従って、ピグマリオン効果を「親が期待すると、子供がその期待に応えるよう努力する効果」と考えるのは間違いです。もちろん子供が期待に応えてくれることだって、無いわけではないのでしょうが・・・「親が期待すれば子供がその期待に応えるよう努力する効果」というのが、実験で確かめられたという事実はありません。

この誤解版のピグマリオン効果を信じこんで育児に利用しようとすると、悲しい結果を招く可能性があります。例えば、自分がいかに子供に期待しているか、それを伝えようと一生懸命になってしまったりすると、それは子供の自己肯定感を低下させる可能性があります。

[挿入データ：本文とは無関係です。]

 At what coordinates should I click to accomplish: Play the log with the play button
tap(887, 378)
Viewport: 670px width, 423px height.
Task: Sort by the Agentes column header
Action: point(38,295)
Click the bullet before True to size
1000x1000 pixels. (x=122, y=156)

子供が常に求めているのは、親の期待ではなく、現在の自分、ありのままの自分への親からの愛、肯定なのです。しかし、成長や将来への期待は、時に現状への不満足というメッセージを子供に送ることになり、子供の自己肯定感を低下させる結果を招くことになり得ます。

 

 

子育てでピグマリオン効果を生み出すのが難しい理由

こうしたピグマリオン効果の特徴を考えると、育児でピグマリオン効果を応用するのはほぼ不可能であると考えられます。

根本的な問題として、まずピグマリオン効果がプラセボ効果のように「無意識の産物」であるという点が挙げられます。何が問題かというと「ピグマリオン効果を活用しよう」と意気込んだ瞬間、それは無意識的ではなく意識的なものになってしまうということです。狙って、意識的に子供への働きかけを変えた結果子供が伸びたのであれば、それはただの「教育効果」です。であるとすると、「ピグマリオン効果を狙って活用する」ということがそもそも不可能である、という結論が導かれてしまいます。

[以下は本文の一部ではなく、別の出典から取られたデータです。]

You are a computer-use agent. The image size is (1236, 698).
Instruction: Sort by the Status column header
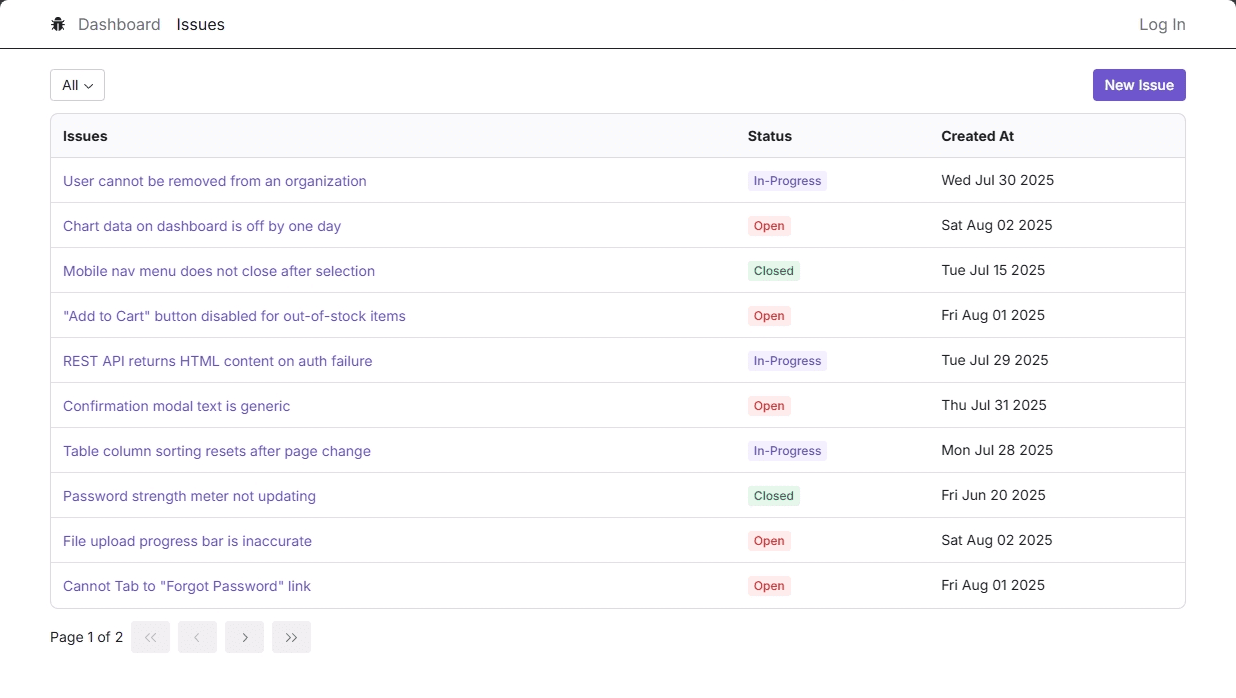(x=769, y=136)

そして、親は子供の能力をかなり正確に把握していますし、把握する機会が豊富に与えられています。大抵の場合、この世の誰よりも、子供について情報を持っています。そんな親に事実と異なる「あなたの子供はすごく伸びる」という先入観を植え付けるのは、困難です。

学校の先生ですら、生徒とたった2週間一緒に過ごしただけで、先入観を植え付けてピグマリオン効果を得るのは非常に難しくなるという研究結果があります。何年も子供と一緒にいる親が、子供の能力について現実とは違うの先入観を獲得するのは非常に難しく、この点でも育児の中でピグマリオン効果を生みだすことは非現実的といえます。

https://psycnet.apa.org/record/1984-16218-001

ピグマリオン効果の研究結果が教えてくれること

それでは、ピグマリオン効果を子育てに生かすというのは、全くの幻想なのでしょうか?実は、そうでもありません。確かにピグマリオン効果そのものを子育ての中で生みだすのは難しいことかもしれませんが、ピグマリオン効果の研究は「子供を伸ばす上で効果的な育児姿勢」を私たちに教えてくれています。

常にポジティブに子供をサポートすることの大切さ

ピグマリオン効果の研究からまず読み取れること、それは「子供を過大評価しながらサポートしておけば失敗の可能性が低い」ということです。

子供が何か新しいことを始める時、親にもどういう結果になるかわからないという状況が往々にしてあります。また、長期的にどこまで子供が伸びるかという点は、現状からの正確な予測が難しいものです。こうした、自分の子供にどれだけ才覚があるかという問題に、根拠をもって答えられる人というのは、あまりいません。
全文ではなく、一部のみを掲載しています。